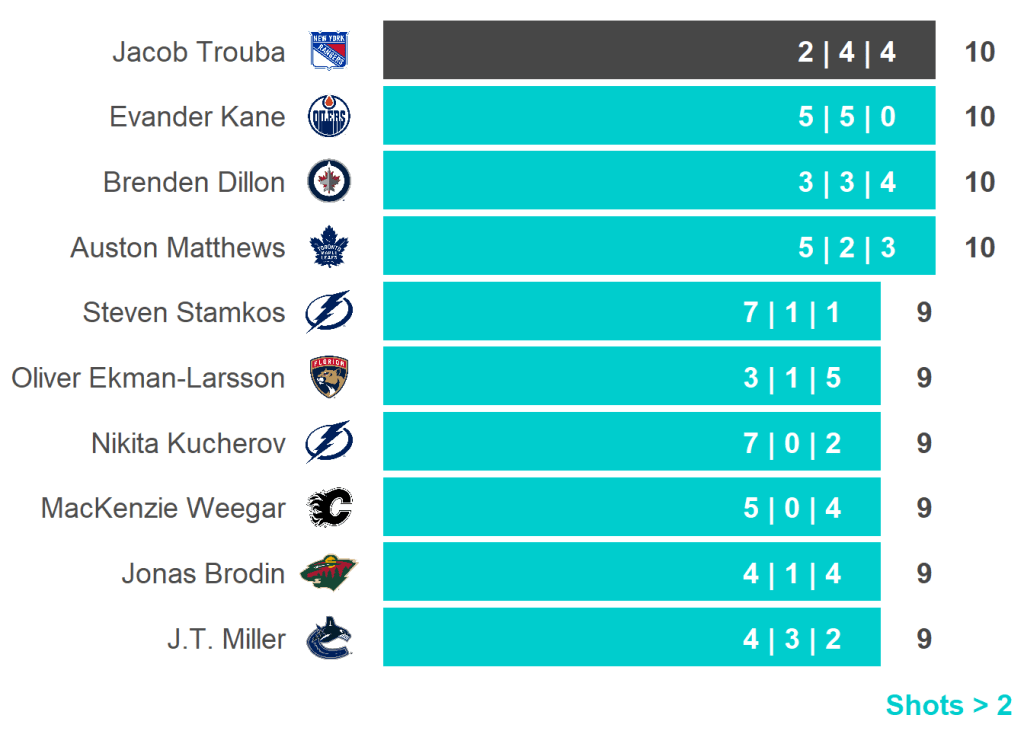1024x731 pixels.
Task: Click the Calgary Flames logo
Action: pyautogui.click(x=329, y=508)
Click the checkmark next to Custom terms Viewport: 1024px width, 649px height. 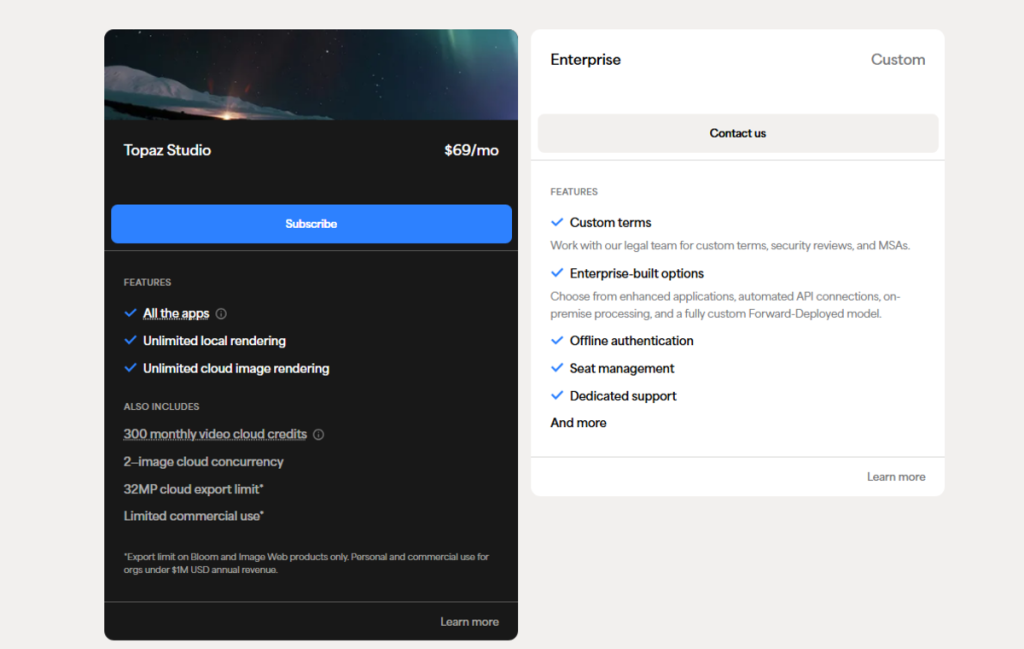(557, 222)
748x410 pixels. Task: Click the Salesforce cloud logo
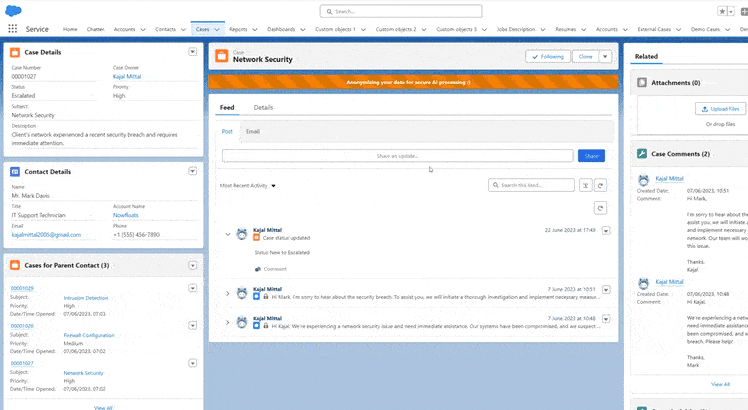pos(13,11)
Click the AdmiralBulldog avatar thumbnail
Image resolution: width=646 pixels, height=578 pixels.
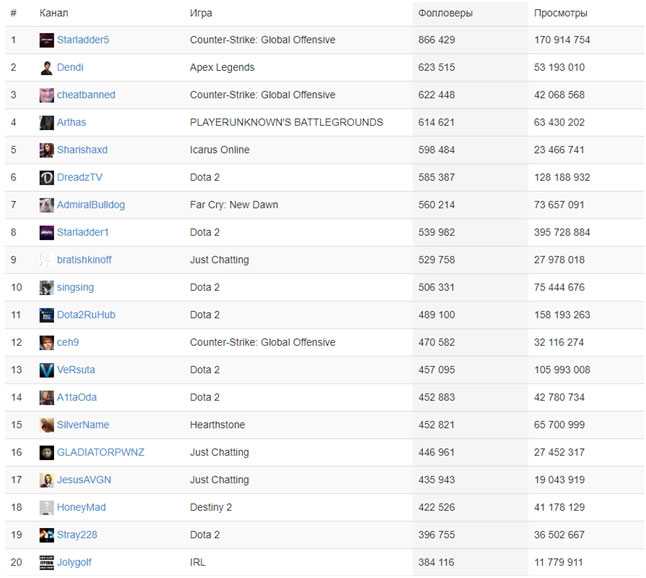pyautogui.click(x=47, y=205)
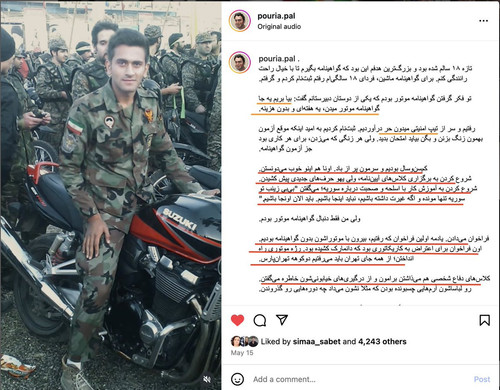Screen dimensions: 500x390
Task: Open pouria.pal username in the header
Action: 276,16
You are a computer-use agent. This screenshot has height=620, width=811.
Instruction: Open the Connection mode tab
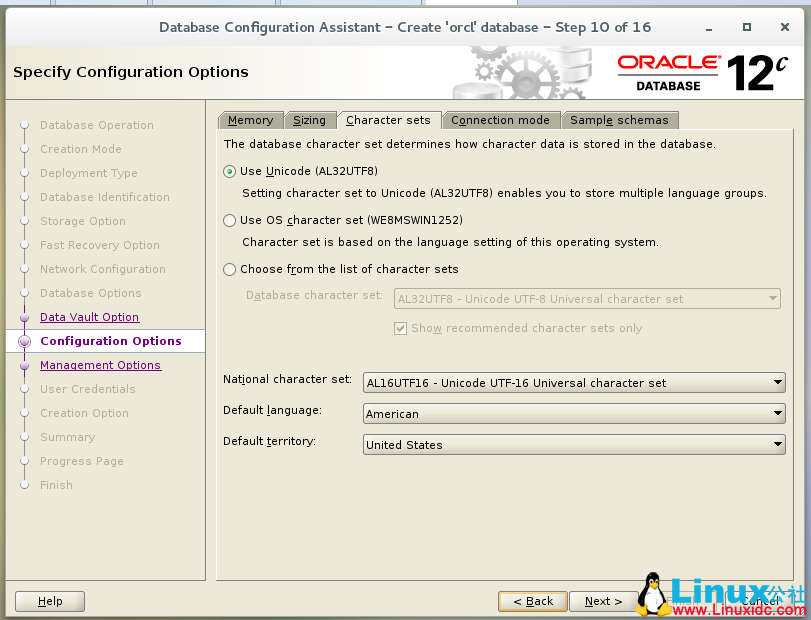(500, 119)
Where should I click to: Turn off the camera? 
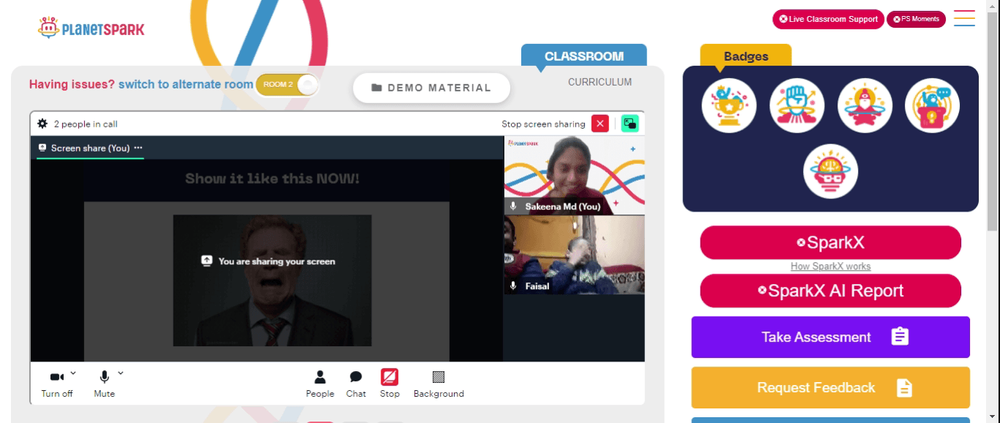coord(57,384)
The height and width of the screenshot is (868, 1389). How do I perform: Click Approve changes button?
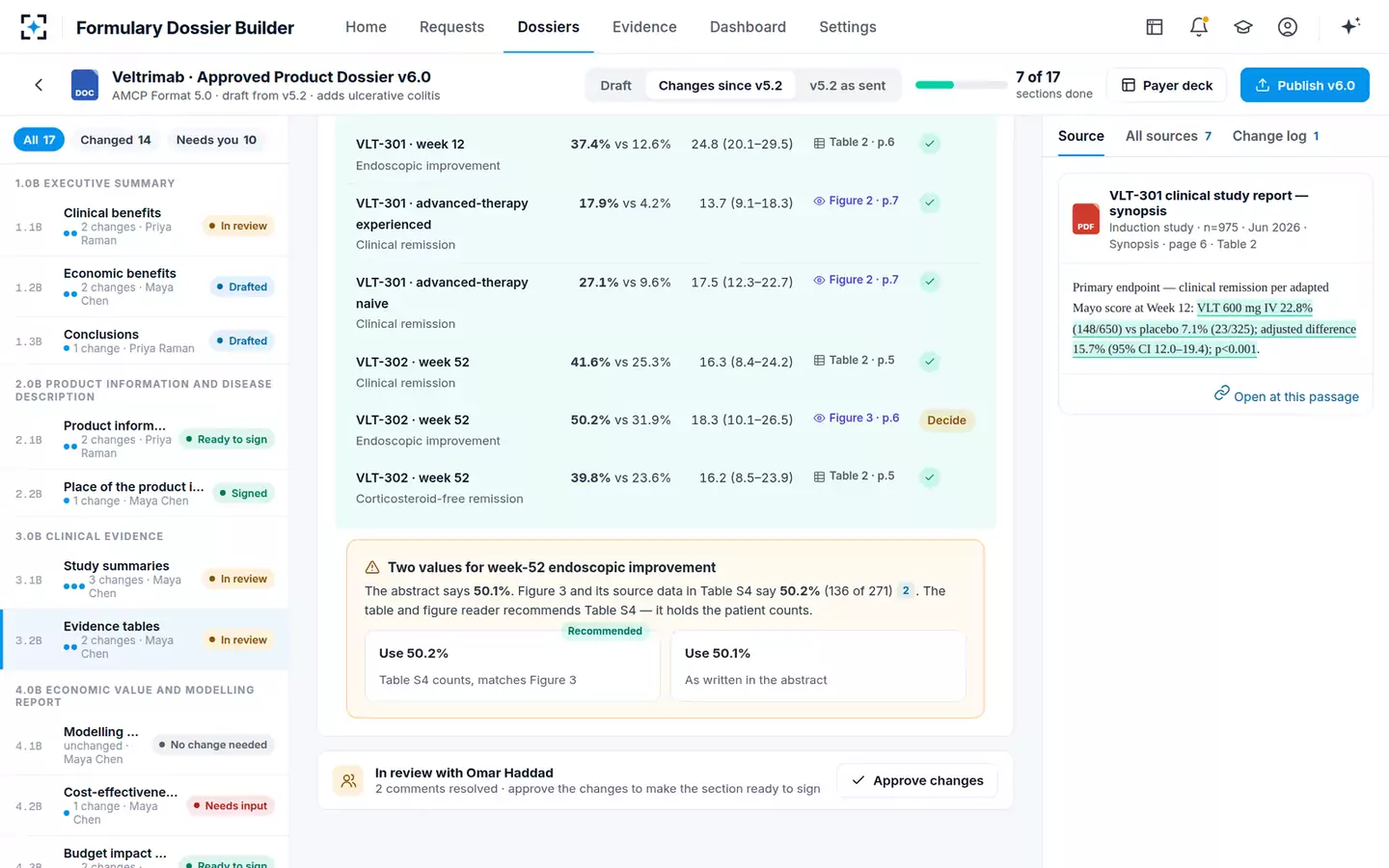(x=917, y=780)
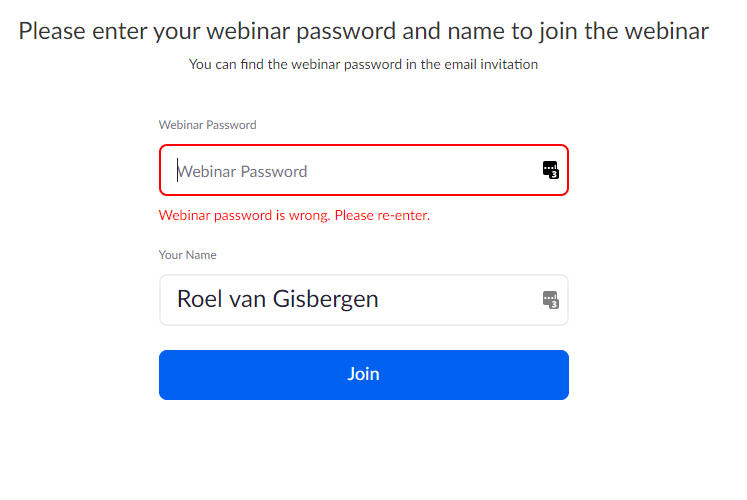
Task: Click the 'Please enter your webinar password' heading
Action: coord(363,31)
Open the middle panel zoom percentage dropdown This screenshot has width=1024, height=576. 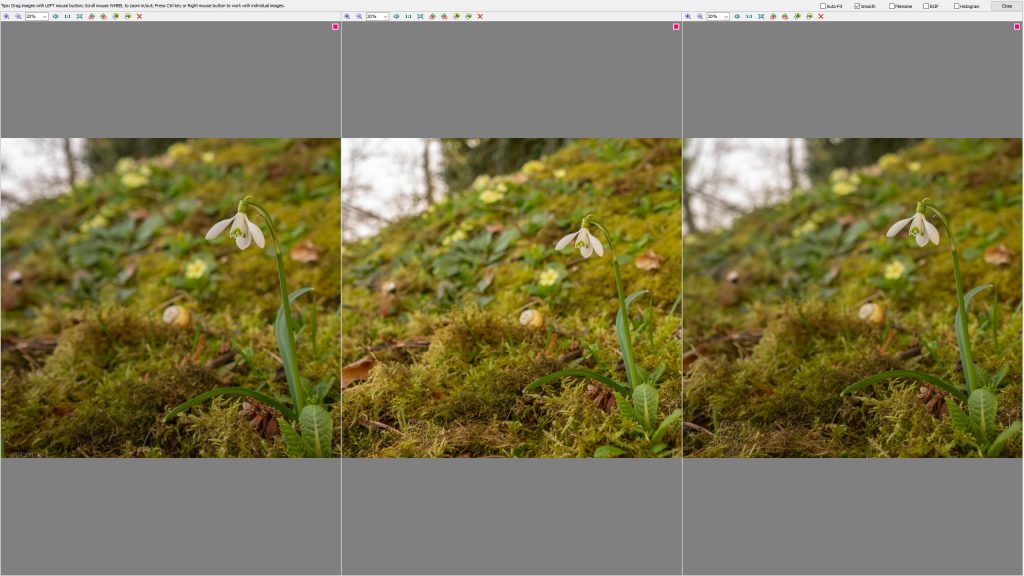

++++++++++++++++++++

§ **Directions for this task**: Only the lines from the one containing "You are a computer-use" through the last line of the material should be returned, exactly and without pictures.

§ **Completed exercise**:
You are a computer-use agent. This screenshot has height=620, width=811.
Instruction: Open the Connection mode tab
(500, 119)
Where should I click to: Turn off the camera? 
coord(57,384)
The height and width of the screenshot is (868, 1389). How do I perform: Click Approve changes button?
(x=917, y=780)
Task: Click the 'Please enter your webinar password' heading
Action: coord(363,31)
Open the middle panel zoom percentage dropdown This screenshot has width=1024, height=576. 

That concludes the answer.